Un grand merci à Danièle pour les accréditations, à L’Aéronef pour l’organisation et l’accueil.


On February 13th, Lille’s Aéronef venue was sold out for a 100% rock evening led by the unmissable Last Train. As they prepare to fill the Zénith in Paris, the Alsatians treated themselves to one of the biggest headline dates of their career that evening. Kicking things off were the Belgians Sons, who warmed up the crowd with their raw and immediate energy.

Review by Marye DAVENNE

Pictures by Zo’

The evening kicks off with Sons, accompanied by Jens De Ruyte‘s rumbling bass, which sets the tone from the very first riff: Sons are not here to play second fiddle. On drums, Thomas Pultyn plays with abandon, particularly on ‘I Need A Gun’, whose frenetic tempo is reminiscent of post-punk. However, a minor technical problem creeps into the perfectly oiled machine: the guitars momentarily disappear from the mix. This doesn’t faze the Belgians, who keep their cool, joke with the audience, and fix the problem in a matter of seconds before picking up where they left off. Musically, Sons surprise with the diversity of their textures: massive, sometimes noisy rock, as if some of the sounds came straight out of an early 2000s game. On stage, the musicians gain intensity with every passing minute. The audience, initially curious, gradually gets carried away: heads are bobbing, bodies are loosening up. The perfect warm-up before Last Train takes the stage.

SONS Setlist L'Aéronef, Lille, France, Spring Tour 2026

Almost exactly one year after a Grand Mix sold out in twenty minutes, Last Train returned to Lille to a packed Aéronef venue with 1,800 people ready to rock out with them. The set opens with an orchestration reminiscent of their album OST, released a few months earlier. As soon as the lights dim, the silhouettes of the musicians appear and the room explodes with cheers. The riffs, tinged with an almost industrial intensity à la Nine Inch Nails, make the band members jump around the stage. The audience clapped their hands without being asked, and we were immediately impressed by the almost instantaneous communion. From the very first song, it was a knockout: solos, energy, tension… everything was there. When the first notes of ‘On Our Knees’ rang out, goosebumps rose and emotion overwhelmed both the musicians and the crowd. Jean-Noël Scherrer and Julien Peultier embrace to the audience’s ‘oooooohs’ in a crescendo that naturally evokes real post-rock influences.
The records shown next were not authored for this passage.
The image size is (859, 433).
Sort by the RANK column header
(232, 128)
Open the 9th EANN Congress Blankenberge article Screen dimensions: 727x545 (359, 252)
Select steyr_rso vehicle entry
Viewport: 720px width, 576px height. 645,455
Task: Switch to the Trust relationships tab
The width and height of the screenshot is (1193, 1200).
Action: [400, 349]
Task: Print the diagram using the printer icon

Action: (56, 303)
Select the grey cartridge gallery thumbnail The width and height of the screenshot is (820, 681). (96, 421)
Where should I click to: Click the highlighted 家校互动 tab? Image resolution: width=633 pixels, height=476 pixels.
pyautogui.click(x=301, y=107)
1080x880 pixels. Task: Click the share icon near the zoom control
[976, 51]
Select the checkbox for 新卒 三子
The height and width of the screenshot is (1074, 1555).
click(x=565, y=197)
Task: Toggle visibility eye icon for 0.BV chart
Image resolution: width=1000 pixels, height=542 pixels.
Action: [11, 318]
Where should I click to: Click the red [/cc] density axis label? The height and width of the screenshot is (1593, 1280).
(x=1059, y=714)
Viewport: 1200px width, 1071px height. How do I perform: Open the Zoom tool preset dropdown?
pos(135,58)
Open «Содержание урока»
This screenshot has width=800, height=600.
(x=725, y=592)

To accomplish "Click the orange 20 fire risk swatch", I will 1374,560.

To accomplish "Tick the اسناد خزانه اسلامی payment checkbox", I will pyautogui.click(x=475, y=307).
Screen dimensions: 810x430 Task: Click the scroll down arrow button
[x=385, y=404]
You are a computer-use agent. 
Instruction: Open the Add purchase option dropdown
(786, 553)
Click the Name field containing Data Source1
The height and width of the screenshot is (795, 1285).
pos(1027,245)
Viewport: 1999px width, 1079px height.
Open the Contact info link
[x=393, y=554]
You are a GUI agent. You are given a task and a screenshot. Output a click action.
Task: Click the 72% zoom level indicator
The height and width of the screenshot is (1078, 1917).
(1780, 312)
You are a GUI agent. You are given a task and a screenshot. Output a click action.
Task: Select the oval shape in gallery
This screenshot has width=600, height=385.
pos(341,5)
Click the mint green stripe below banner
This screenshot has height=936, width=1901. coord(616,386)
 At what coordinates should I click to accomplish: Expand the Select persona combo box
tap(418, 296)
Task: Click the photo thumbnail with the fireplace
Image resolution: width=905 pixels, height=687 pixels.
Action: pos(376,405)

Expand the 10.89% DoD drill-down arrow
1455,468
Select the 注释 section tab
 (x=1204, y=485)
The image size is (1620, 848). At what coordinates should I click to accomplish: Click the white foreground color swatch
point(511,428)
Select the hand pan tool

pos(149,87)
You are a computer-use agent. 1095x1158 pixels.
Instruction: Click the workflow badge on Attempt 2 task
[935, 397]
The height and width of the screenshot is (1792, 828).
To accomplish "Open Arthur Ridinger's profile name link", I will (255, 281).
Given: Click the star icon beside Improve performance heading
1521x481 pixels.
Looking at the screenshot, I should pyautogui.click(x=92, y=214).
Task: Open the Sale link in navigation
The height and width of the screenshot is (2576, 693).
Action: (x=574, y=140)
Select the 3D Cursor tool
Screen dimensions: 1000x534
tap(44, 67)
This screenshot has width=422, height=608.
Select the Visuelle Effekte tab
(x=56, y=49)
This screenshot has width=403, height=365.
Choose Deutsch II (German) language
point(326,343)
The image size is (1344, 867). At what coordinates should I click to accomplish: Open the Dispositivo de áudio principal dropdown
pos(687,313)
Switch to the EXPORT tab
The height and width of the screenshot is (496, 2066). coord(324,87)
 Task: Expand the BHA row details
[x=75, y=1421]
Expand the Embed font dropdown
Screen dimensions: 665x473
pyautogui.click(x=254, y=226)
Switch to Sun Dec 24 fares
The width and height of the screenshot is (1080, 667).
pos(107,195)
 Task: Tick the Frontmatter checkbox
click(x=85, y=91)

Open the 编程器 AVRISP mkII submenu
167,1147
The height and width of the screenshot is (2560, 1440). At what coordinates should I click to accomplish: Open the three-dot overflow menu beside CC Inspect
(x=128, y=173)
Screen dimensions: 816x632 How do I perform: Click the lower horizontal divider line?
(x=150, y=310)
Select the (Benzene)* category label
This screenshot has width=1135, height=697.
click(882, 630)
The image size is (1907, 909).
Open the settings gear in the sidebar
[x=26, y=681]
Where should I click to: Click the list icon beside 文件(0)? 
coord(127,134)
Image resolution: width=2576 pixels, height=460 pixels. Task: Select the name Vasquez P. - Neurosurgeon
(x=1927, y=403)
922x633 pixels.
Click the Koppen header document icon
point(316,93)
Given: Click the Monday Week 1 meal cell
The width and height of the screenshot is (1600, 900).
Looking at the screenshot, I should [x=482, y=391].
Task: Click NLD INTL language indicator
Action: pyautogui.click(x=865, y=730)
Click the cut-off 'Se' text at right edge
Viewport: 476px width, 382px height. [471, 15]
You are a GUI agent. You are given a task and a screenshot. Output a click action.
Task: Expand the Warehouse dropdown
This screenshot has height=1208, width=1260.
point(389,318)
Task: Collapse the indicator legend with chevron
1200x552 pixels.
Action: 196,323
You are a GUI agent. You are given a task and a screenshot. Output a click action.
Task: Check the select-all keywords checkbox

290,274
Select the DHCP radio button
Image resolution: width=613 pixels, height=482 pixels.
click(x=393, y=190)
After this suspended moment, the room descends into the saving chaos of ‘One By One’, with the first crowd surfers appearing. Then comes ‘I Hate You’, performed in an almost religious silence. A cathartic piece, easily reminiscent of Frank Carter‘s eponymous track played in the same venue months earlier. The band, like the audience, takes several minutes to recover, their eyes moist under the red lights.

Then, a relaxed atmosphere and some banter: the musicians settle at the edge of the stage before Jean-Noël launches into an epic crowd surf, playing guitar while being carried aloft by a delighted and frenzied audience. Further proof, if any were needed, that they are true performers. After such intensity, a moment of gentleness is needed with ‘Tired Since 1994’, performed on the piano, which literally suspends time. The audience repeatedly shouted ‘Thank you’, visibly moved. This was followed by a monstrous drum solo by Antoine Baschung on “Revenge”, then an emotional high point with ‘This Is Me Trying’, sung without a microphone in front of a transfixed audience. A moment of absolute grace that left us speechless. Captivated, the fans called the band back, who returned to the sound of a heartbeat. Last Train recalls its history with Lille, its first appearances on the small stage of the Club, and insists on the crucial importance of supporting artists and the independent rock scene. The evening ends with ‘The Big Picture’, sung in chorus by the 1,800 voices of the Aéronef. When the last notes fade away, the room remains motionless for a few seconds, mascara running and hearts pounding, while the boys on stage cry hot tears. A sign of a truly great concert, which ends with a long signing session at the merchandising stand, giving this concert an even more human touch.

How can you not be impressed by the incomparable talent of these Alsatians? An unmissable band that is only at the beginning of what promises to be a global career – you have been warned.